Op straat deinen de massa´s gedwee op de golven van de lalalah muziek. Dit feestgedruis krijgt bovendien koud en guur weer te verduren en wordt dus bestreden met- en weggespoeld door alcohol en verdere weerstand verhogende ingrediënten.

De spelregels van fatsoen, moraal en omgang zijn sterk aan verderf onderhevig door de inname van deze tover vloeistoffen. Mensen reageren amicaler dan de rest van het jaar. Iedereen schijnt dan overweg te kunnen met iedereen. Deze amicale omgang geldt uitsluitende tijdens de drie dolle dagen en een paar billen knijpende dagen voorafgaand aan dit evenement. Likkebaardendlessend.. voor slechts drie dagen moet de jaarlijkse lust verzadigen. Daarna wordt de stropdas weer recht getrokken. Terug naar Business as usual.

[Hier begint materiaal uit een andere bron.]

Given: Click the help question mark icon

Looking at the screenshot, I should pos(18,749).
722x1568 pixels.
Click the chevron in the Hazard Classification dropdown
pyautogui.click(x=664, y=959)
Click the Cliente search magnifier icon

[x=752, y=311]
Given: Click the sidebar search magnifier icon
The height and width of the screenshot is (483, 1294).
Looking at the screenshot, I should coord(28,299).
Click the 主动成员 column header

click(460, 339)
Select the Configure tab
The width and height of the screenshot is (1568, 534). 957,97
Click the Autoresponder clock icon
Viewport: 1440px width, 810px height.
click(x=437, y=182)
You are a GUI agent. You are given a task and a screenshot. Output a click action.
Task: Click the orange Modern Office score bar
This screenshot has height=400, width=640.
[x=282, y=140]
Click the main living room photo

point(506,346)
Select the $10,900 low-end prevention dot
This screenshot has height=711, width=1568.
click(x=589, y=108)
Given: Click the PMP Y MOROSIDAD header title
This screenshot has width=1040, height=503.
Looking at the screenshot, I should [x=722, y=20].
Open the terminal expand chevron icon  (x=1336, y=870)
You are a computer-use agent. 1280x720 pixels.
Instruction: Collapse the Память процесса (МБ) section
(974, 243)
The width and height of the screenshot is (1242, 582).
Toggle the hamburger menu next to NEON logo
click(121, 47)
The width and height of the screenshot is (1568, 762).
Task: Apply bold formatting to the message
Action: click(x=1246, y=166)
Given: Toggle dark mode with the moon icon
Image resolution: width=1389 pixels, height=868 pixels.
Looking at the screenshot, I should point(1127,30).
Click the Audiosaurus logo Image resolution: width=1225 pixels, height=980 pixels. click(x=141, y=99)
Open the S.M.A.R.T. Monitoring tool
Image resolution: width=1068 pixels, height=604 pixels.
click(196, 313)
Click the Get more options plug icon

Om te zorgen dat iedereen binnen de fatsoensnormen blijft balanceren, is er politie op de been die zorgt voor een reële balans tussen plezier en het voorkomen van criminaliteit in zijn lelijkste vorm. Via een losse teugel van sociaal verkeer en uniform politie toezicht.

Tijdens een van mijn diensten tijdens de hondsdolle dagen zijn er diverse opstootjes in de stad die in de kiem worden gesmoord. Helaas is een illuster tweetal (man en vrouw) bezig om - puur voor eigen gerief - de boel ernstig te verzieken. Zij veroorzaken tal van mishandelingen, diefstallen en ook nog eens een straatroof voorafgegaan met bruut geweld. Iedereen is verkleed achter een mombakkes of andere street-art en het lukt niet een, twee, drie om deze daders in hun kraag te spotten. Ze verplaatsen zich onopvallend in de menselijke chaotische feestmassa van plezier.

Dan blijkt dat niet ieder slachtoffer of getuige goed heeft opgelet. De signalementen van deze twee daders blijven een grijs schemergebied voor de politie. Het is voor de uitgaande politie surveillances aanmodderen geblazen om desondanks de openbare orde weer terug in het gareel te krijgen.

Gedupeerde slachtoffers melden zich bij de politie. Het vang-net rondom de daders begint zich beetje bij beetje te sluiten, maar nog niet helemaal.

Door het gebrek aan specifieke signalementen lijkt de criminaliteit slechts te bestaan uit losse feiten. Achteraf blijkt dit niet zo te zijn. Steeds meer informatie rondom hun doen en laten kunnen wij als politie aan elkaar plakken. Ik zei het al, het is slechts een kwestie van tijd om de boeven in te rekenen.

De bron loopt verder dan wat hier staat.